Pour le luxe, selon vous quels sont les secrets pour résister ?
Erin Doherty : comme nos lectrices, les consommateurs ont adopté de nouveaux comportements et développé de nouvelles exigences qui lui ont été inspirés par la crise sanitaire et économique. Leur consommation est raisonnée et elle est devenue, à mon sens, plus « politique ». Si une maison de luxe, et n’importe quelle entreprise d’ailleurs, ne responsabilise pas sa façon de produire, elle perd son « appeal » commercial. Les maisons de luxe ont toutes compris cela. Elles ont pris conscience de l’impact positif que pouvait avoir une politique de production en accord avec la préservation de la planète. C’est la même chose pour la presse. Nous sommes aussi une industrie polluante.

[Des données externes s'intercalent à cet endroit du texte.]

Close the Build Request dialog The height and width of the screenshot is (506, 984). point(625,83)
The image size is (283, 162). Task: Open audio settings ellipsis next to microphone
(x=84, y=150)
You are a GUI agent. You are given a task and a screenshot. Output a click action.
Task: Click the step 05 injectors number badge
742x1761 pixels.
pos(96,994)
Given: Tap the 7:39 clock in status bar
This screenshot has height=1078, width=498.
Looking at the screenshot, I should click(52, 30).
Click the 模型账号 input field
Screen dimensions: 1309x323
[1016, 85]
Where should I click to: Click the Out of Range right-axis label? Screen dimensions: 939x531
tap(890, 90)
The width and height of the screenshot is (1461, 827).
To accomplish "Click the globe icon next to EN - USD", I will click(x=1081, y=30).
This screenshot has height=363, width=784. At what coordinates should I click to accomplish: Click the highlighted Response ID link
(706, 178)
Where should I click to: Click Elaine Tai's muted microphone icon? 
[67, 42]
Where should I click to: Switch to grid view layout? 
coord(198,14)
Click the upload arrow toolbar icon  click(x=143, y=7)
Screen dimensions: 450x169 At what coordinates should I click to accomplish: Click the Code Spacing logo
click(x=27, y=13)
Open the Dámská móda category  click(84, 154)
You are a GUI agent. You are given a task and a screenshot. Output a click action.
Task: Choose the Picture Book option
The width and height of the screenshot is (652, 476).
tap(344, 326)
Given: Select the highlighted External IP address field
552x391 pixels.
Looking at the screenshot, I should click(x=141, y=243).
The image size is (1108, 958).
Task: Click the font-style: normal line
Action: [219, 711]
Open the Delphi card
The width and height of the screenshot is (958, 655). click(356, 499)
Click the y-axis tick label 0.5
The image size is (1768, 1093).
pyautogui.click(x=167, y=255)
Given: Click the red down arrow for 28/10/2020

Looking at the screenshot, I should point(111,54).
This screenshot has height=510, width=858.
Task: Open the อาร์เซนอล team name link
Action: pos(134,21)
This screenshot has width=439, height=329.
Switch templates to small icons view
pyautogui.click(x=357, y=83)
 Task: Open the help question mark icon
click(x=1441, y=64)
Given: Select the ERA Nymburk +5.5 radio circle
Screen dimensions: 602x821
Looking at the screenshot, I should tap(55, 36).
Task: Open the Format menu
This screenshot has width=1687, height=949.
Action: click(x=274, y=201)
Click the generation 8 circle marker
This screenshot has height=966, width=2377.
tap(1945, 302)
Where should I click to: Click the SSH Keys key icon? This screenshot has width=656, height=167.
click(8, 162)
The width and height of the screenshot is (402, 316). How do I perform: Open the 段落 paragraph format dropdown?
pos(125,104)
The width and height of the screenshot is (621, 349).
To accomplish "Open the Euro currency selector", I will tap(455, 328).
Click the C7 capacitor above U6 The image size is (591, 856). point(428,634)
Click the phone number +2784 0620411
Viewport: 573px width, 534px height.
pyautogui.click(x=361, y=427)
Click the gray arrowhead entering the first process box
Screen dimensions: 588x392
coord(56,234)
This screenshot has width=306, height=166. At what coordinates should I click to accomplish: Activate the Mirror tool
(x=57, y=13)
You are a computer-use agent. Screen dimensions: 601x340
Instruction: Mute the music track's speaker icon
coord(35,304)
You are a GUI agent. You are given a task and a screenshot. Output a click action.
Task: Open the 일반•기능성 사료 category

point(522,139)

A ELLE, nous avons décidé de supprimer le vernis de nos couvertures en mai dernier, car nous nous sommes aperçus qu’il il empêchait son recyclage complet. Depuis 2013 la totalité de notre papier est certifié PEFC et nos encres répondent aux exigences « Blue Angel ». Et la totalité des invendus est récupéré et recyclé. Être en cohérence avec les exigences de l’époque est une des clés pour résister.